>> start TEXT EXTRACT

Want to Take Your Kids to Far-Off Lands? Start Close to Home

Before having kids, my husband and I drove across the U.S. twice, trekked to Everest Base Camp, cycled through the Pyrenees, surfed in El Salvador, and among other adventures, spent a full summer circumnavigating the globe on foot and in a car. We ate crickets in Mexico and horse in China, devoured buttery croissants in Paris, choked down steaming yak milk tea in Tibet, drank vodka to pass the slow traverse across Russia, and leisurely plucked pieces of sushi from little boats floating around a lazy Susan in Japan. Travel was our foundation, simultaneously reinforcing our independence and helping us to find comfort and faith in our growing partnership.
So naturally, when we began talking about starting a family, we shared fears that our post-kid lives would feel incongruous with our pre-kid adventures. We worried about losing touch with our passions and seeing our identities shift from globe-trotters to diaper-changers. Alongside doing the things that mark the transition to parenthood – buying a crib and learning how to properly install a car seat – we created space in our budget for family travel, and vowed to buck Disney for Damascus as early and as often as possible. We rooted in our belief that spending our hard-earned vacation time in far-off lands was the only way to continue to be, and begin to raise, true citizens of the world.
Now nearly seven years into the post-kids era of our lives, with two kids in tow and a third on the way, we can look each other in the eye and say that we’re holding true to the life we vowed to lead, at least this piece of it. Our kids know how to pack their own bags, navigate customs, and endure long plane flights; and they’re eager to learn how to say “hello” and “thank you” in languages they’ve never heard before. They’re even starting to complain less about eating spicy food, sleeping in the same bed, and walking for hours on end.
Just as we’ve watched our kids adapt, we’ve noticed our own views of the power of travel, the place of travel, and the meaning of travel shifting over time. It used to be all about the trips for us — the more the better. But with kids, more isn’t necessarily better (or realistic). Our kids’ passports only get stamped a few times each year at best, meaning that the real work — the hard work — required to build budding travelers happens in between the trips themselves. It comes with building a traveler’s mindset – and a traveler’s grit – into everyday life.
In the dawn of our time as parents, we’ve learned that building a love of travel starts with building a mindset at home. It’s about filling daily life with exploration, discovery, and a view that the world can feel gloriously big and beautifully small at the same time. It’s about hiking nearby trails to build appreciation for foreign peaks. It’s about talking about a new place on the map before bed, and reading stories that bring other cultures to life (we love Madlenka, Ollie and Moon, and Papa Do You Love Me?, to name a few). It’s about bailing on burgers and going out for biryani. It’s about helping our kids see the sparkle in our own eyes when we have a new adventure, with or without them. It’s about inviting our little ones to be part of our joy, and meeting them where their natural curiosity comes alive. It’s about making the idea of global citizenship cool from the start.

>> end TEXT EXTRACT
>> start MATERIAL SUPPLIED

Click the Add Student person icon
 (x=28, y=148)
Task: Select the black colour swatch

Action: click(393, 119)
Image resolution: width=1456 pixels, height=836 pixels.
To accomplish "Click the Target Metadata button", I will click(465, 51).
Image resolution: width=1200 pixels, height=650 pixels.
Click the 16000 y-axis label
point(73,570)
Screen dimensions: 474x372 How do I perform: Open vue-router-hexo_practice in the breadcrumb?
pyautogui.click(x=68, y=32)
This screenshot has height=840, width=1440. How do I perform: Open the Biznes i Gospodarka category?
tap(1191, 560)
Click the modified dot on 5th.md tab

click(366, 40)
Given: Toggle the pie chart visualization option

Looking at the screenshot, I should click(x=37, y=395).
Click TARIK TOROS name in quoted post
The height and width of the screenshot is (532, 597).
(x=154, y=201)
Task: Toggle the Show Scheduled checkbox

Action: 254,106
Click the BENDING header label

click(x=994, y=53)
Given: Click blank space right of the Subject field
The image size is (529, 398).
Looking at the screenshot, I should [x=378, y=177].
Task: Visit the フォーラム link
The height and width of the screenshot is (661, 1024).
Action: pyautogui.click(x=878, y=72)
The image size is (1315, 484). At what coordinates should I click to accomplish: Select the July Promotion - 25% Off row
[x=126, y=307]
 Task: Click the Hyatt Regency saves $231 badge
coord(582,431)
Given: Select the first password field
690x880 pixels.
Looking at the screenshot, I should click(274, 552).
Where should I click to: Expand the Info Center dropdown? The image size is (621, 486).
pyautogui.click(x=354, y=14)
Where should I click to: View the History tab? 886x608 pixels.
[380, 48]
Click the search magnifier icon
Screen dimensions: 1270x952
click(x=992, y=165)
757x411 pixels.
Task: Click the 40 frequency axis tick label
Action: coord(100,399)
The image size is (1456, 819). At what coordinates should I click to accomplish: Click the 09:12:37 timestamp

>> end MATERIAL SUPPLIED

Rewrite the family travel essay from "So naturally, when" to "of the world.", using "Marrakech" in place of "Damascus".

ANSWER TO THE PROBLEM:
So naturally, when we began talking about starting a family, we shared fears that our post-kid lives would feel incongruous with our pre-kid adventures. We worried about losing touch with our passions and seeing our identities shift from globe-trotters to diaper-changers. Alongside doing the things that mark the transition to parenthood – buying a crib and learning how to properly install a car seat – we created space in our budget for family travel, and vowed to buck Disney for Marrakech as early and as often as possible. We rooted in our belief that spending our hard-earned vacation time in far-off lands was the only way to continue to be, and begin to raise, true citizens of the world.